Paul Newman was a born and bred Northeast Ohioan. He went to Shaker Heights high, just down the street from where I work. He once said that he wasn't running toward acting as much as away from selling sporting goods. He was an Ohio trained actor, at OU and Kenyon (my sister's alma mater). He loved kids. He loved his wife. (He once told Playboy, "I have steak at home. Why go out for hamburger?") His politics got him into trouble with people like Richard Nixon, perhaps one of America's least sexiest people ever. He was a philanthropist. (I am a freak. Someone who has a ton of money and likes to give it away is, to me, sexy. Hell yes, even Bill Gates looks good in this light. You have to admit he has a certain goofball, geek charm...) He did things with his spare time and change to help others. And his salad dressing ain't half-bad.

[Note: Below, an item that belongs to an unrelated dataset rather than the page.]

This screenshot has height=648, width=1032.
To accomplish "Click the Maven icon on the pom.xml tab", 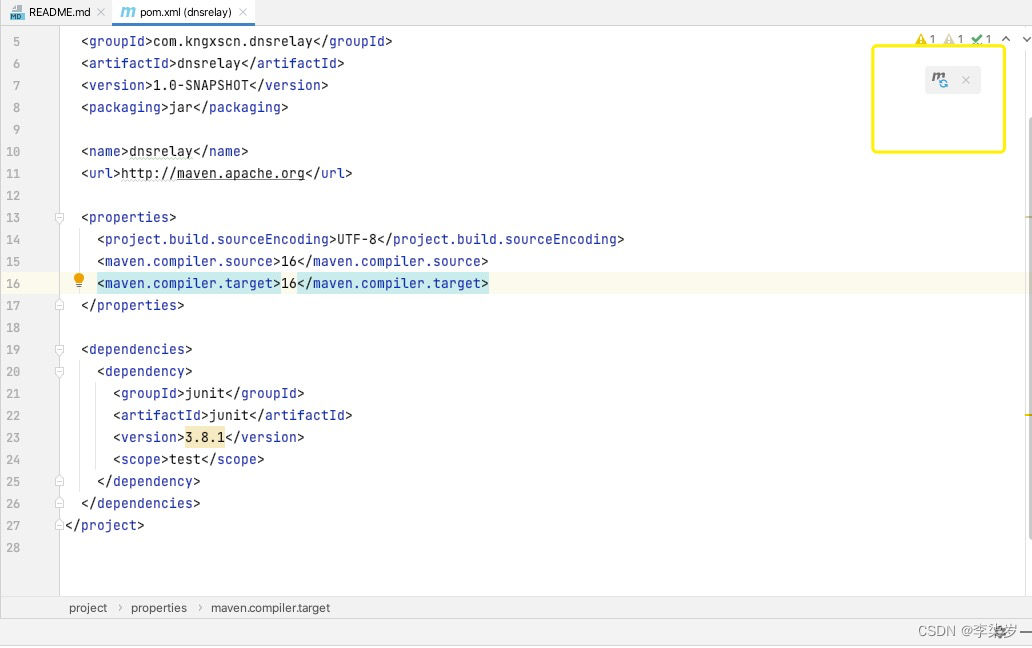I will [127, 13].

Paul Newman wasn't just sexy. He was devastatingly handsome in every sense -- mind, body, spirit. There are a few actors, men and women both who are coming up through the ranks who have the potential to take up that heavy mantle, and I hope they can.
Thanks, Paul, for everything you gave.


At September 28, 2008 5:26 PM, Blogger Ipsissimus said...

Have you read Slates' Dahlia Lithwick's obit on him?
It is exactly the way you would want to have lived your life and be remembered. It is a beautiful tribute and I love the lines: "Married to Joanne Woodward, his second wife, for 50 years this winter, Newman always looked at her like something he'd pulled out of a Christmas stocking. He looked at his daughters that way, too. It was like, all these years later, he couldn't quite believe he got to keep them."

Wow, what a man. What a loss to America when we need all the role models we can get.

At September 28, 2008 6:41 PM, Blogger DrDon said...

Yeah, I don't normally have much positive regard for the cult of celebrity but if more celebrities were like Newman, there might actually be a reason to call them "idols." His charity work has done an amazing amount of good and while he certainly enjoyed a lifestyle to envy, he didn't wallow in fame and excess as many celebrities seem to. I wonder what stars of today will be remembered as fondly?

At September 29, 2008 12:44 AM, Blogger Bob said...

Yeah, it was a shock.

A couple months ago, his publicist said he was "doing nicely."
That sounds like Paul Newman. "Just tell 'em I'm doing nicely."

It always seemed to me that he never had to act, he was just "Paul Newman." Does that make sense?

He was terrific in just about any of his films. I liked "Nobody's Fool." Jessica Tandy's last film.

Well done, Paul! Thanks.

At September 29, 2008 6:05 AM, Blogger Mando Mama said...

Last night the kids and I watched Cool Hand Luke. We have about 30 minutes to go. They just don't make movies, or actors, like that anymore.

Ips, what a beautiful quote. What a gift to be loved that way, with a sense of gratitude and delight.

Don, I wonder the same thing. The way actors are churned out of the Disney machine these days, I doubt any of them have the foundation wrought by actors like Newman and others of his day.

You're right, Bob, that sounds like a Newman thing to say. He had a fairly quiet approach to things, didn't he, including all the philanthropy? A good example for us all.